This also corroborates to a large extent the Outlook expose of 1999 when it detailed how the then Indian army chief, Gen V.P. Malik, and some of his key aides, including northern army commander Lt Gen H.M. Khanna, commander, Srinagar-based 15 Corps, Lt Gen Kishan Pal, and GoC, 3 infantry division Major Gen V.S. Budhwar—all key players in the Indian military establishment at the time—had ignored or downplayed initial warnings about the presence of Pak infiltrations in Kargil (see infographic and accompanying stories).
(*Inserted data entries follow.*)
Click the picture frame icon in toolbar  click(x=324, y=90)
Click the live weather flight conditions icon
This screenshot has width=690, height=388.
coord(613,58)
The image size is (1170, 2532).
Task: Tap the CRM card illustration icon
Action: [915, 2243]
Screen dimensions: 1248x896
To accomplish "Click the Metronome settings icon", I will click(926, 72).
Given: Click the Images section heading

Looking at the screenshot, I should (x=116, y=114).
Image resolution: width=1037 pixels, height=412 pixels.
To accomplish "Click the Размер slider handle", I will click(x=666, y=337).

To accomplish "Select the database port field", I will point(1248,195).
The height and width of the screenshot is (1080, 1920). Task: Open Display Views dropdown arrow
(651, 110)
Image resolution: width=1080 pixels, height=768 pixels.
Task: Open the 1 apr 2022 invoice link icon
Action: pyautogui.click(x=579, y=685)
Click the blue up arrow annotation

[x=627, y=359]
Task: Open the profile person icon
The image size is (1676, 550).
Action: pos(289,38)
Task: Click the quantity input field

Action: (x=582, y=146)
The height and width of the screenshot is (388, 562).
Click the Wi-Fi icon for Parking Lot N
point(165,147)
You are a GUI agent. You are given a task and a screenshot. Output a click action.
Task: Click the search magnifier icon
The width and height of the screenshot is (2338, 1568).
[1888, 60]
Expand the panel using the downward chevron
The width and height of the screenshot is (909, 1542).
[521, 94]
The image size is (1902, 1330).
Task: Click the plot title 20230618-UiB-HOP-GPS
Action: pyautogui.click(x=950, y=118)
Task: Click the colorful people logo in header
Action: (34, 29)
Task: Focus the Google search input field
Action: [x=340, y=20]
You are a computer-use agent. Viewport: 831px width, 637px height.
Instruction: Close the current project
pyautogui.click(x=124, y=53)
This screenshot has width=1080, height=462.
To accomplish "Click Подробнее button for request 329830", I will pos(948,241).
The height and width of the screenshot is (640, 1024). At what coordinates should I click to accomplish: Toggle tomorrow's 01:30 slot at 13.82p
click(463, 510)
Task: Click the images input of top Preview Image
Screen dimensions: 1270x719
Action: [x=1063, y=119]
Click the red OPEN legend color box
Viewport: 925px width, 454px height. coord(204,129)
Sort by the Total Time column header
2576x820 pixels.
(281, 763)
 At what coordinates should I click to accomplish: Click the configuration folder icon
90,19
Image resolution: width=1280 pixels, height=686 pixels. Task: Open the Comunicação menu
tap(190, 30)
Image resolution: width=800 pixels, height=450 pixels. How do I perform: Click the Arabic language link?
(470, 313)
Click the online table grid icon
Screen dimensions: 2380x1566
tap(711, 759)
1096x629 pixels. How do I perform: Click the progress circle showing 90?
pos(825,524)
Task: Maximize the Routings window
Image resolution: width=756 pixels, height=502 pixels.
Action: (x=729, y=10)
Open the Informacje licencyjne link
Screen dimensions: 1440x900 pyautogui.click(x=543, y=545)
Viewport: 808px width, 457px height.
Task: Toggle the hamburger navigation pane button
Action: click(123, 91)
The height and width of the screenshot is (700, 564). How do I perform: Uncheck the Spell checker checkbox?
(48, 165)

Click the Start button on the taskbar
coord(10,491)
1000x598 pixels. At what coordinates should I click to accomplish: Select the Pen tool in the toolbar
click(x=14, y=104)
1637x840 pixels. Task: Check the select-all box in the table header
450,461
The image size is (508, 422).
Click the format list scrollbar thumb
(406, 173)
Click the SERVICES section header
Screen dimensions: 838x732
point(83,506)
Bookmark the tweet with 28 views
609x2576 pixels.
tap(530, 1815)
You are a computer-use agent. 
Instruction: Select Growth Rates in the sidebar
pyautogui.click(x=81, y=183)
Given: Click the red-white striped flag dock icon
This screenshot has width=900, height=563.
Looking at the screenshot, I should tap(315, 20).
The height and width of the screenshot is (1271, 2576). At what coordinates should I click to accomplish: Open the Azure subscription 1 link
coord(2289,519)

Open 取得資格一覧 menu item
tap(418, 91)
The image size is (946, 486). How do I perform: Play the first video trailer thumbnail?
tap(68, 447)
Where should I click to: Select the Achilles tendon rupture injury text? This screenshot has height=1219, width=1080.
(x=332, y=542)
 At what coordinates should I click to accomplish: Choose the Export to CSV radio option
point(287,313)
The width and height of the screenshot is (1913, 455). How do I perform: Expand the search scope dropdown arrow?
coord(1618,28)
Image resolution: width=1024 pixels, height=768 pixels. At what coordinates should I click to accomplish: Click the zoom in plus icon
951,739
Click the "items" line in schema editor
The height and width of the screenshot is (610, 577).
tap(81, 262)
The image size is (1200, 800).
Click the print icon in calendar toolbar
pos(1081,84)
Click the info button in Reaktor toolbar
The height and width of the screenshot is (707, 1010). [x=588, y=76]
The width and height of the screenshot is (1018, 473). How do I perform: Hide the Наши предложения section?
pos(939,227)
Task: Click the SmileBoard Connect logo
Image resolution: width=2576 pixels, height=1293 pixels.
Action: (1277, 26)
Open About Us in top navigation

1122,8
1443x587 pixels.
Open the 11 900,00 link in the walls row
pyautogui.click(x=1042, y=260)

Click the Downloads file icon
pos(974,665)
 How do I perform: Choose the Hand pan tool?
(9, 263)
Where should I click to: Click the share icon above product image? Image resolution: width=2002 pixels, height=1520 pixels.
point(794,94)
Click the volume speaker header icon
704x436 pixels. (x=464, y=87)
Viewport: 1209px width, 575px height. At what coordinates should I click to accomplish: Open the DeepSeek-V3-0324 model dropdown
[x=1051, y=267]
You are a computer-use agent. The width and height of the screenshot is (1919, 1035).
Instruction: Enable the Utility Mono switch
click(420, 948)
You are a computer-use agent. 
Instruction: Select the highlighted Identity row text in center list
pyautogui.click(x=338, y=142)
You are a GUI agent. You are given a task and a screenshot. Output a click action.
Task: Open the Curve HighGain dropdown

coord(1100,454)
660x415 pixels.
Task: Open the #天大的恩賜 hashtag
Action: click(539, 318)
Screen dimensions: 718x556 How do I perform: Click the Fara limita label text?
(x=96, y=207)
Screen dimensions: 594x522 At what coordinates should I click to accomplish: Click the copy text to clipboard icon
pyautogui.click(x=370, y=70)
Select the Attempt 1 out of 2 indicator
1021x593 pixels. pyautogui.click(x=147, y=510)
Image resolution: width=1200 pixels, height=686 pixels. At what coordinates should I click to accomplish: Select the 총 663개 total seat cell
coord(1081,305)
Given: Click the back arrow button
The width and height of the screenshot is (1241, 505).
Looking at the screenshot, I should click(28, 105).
But Gen Malik, who was roundly criticised for going on a trip to Poland while reports of Pak infiltrators were being made available to senior army officials, in a recent interview with The Sunday Guardian deftly laid the blame on the doors of the intelligence agencies. He said they had continued to claim that a large part of the infiltrators from across the border were mujahideen and not army regulars. The key members of the intelligence agencies who were then in service have, however, in turn made it clear that though the primary task of such intelligence-gathering lies with the army’s own outfit, the IB had informed the Indian authorities of plans and preparations of a possible Pakistani operation across the LoC almost a year before the Kargil infiltration took place.

Advertisement

Irrespective of where the blame lies, Gen Aziz’s current revelations have diminished the chances of India thin­king of a possible troop withdrawal from Siachen quite a bit. Sections in the Indian establishment were always divided on this contentious issue and there are indications that in 2006—when the Indo-US nuclear deal negotiations were at a crucial stage—the Indian leadership was seriously weighing the option of demilitarisation in Siachen, something that the George W. Bush administration in the US was keen on. However, following strong resistance from the armed forces and some of Prime Minister Manmohan Singh’s close aides, the plan was abandoned.

Advertisement

Retired Indian army chief Gen Shankar Roychowdhury told Outlook, “I don’t know the fate of my proposal to build a parallel road out of Pakistani artillery range.” In fact, he says, a secondary road does exist but he is not sure whether it can take the weight of regular military traffic. But, he adds emphatically, “There is no question of demilitarising Siachen—our Saltoro ranges to be precise. We hold the advantage over Pakistan and that’s the way it should remain.”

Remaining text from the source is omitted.